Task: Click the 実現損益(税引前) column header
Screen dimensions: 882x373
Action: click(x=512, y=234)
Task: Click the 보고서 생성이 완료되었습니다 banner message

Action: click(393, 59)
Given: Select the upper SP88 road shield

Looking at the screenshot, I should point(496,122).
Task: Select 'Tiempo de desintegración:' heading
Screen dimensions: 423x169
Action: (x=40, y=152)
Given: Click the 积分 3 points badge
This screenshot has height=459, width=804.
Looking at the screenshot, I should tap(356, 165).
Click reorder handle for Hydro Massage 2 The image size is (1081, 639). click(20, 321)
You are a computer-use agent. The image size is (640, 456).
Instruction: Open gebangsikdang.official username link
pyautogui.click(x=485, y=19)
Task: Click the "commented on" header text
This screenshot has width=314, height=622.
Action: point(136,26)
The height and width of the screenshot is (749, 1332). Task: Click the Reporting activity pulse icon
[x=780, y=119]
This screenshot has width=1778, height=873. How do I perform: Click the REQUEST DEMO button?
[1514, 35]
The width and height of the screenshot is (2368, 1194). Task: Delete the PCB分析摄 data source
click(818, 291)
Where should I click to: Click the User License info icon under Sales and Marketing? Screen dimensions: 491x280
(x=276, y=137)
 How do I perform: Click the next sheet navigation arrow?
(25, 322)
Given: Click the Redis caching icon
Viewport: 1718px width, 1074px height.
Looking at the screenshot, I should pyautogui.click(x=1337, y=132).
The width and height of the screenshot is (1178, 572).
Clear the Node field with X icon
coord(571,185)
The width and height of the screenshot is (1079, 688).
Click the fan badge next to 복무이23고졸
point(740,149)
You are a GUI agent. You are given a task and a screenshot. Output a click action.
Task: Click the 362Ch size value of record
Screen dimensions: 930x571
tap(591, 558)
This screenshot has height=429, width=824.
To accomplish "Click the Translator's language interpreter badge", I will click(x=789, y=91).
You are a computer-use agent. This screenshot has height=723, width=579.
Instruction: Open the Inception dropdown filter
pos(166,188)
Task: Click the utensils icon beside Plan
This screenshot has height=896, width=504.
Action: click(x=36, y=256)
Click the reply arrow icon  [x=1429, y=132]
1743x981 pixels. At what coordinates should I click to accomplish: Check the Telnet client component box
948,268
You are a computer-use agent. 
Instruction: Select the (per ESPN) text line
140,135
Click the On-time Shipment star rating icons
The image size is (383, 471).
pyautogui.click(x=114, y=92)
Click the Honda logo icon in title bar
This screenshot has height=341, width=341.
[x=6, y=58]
· · · ·
Copy all of the data above line for line, with no changes.

WRITTEN SOLUTION:
Task: Click the 実現損益(税引前) column header
Screen dimensions: 882x373
Action: click(x=512, y=234)
Task: Click the 보고서 생성이 완료되었습니다 banner message

Action: click(393, 59)
Given: Select the upper SP88 road shield

Looking at the screenshot, I should point(496,122).
Task: Select 'Tiempo de desintegración:' heading
Screen dimensions: 423x169
Action: (x=40, y=152)
Given: Click the 积分 3 points badge
This screenshot has height=459, width=804.
Looking at the screenshot, I should tap(356, 165).
Click reorder handle for Hydro Massage 2 The image size is (1081, 639). click(20, 321)
You are a computer-use agent. The image size is (640, 456).
Instruction: Open gebangsikdang.official username link
pyautogui.click(x=485, y=19)
Task: Click the "commented on" header text
This screenshot has width=314, height=622.
Action: point(136,26)
The height and width of the screenshot is (749, 1332). Task: Click the Reporting activity pulse icon
[x=780, y=119]
This screenshot has width=1778, height=873. How do I perform: Click the REQUEST DEMO button?
[1514, 35]
The width and height of the screenshot is (2368, 1194). Task: Delete the PCB分析摄 data source
click(818, 291)
Where should I click to: Click the User License info icon under Sales and Marketing? Screen dimensions: 491x280
(x=276, y=137)
 How do I perform: Click the next sheet navigation arrow?
(25, 322)
Given: Click the Redis caching icon
Viewport: 1718px width, 1074px height.
Looking at the screenshot, I should pyautogui.click(x=1337, y=132).
The width and height of the screenshot is (1178, 572).
Clear the Node field with X icon
coord(571,185)
The width and height of the screenshot is (1079, 688).
Click the fan badge next to 복무이23고졸
point(740,149)
You are a GUI agent. You are given a task and a screenshot. Output a click action.
Task: Click the 362Ch size value of record
Screen dimensions: 930x571
tap(591, 558)
This screenshot has height=429, width=824.
To accomplish "Click the Translator's language interpreter badge", I will click(x=789, y=91).
You are a computer-use agent. This screenshot has height=723, width=579.
Instruction: Open the Inception dropdown filter
pos(166,188)
Task: Click the utensils icon beside Plan
This screenshot has height=896, width=504.
Action: click(x=36, y=256)
Click the reply arrow icon  [x=1429, y=132]
1743x981 pixels. At what coordinates should I click to accomplish: Check the Telnet client component box
948,268
You are a computer-use agent. 
Instruction: Select the (per ESPN) text line
140,135
Click the On-time Shipment star rating icons
The image size is (383, 471).
pyautogui.click(x=114, y=92)
Click the Honda logo icon in title bar
This screenshot has height=341, width=341.
[x=6, y=58]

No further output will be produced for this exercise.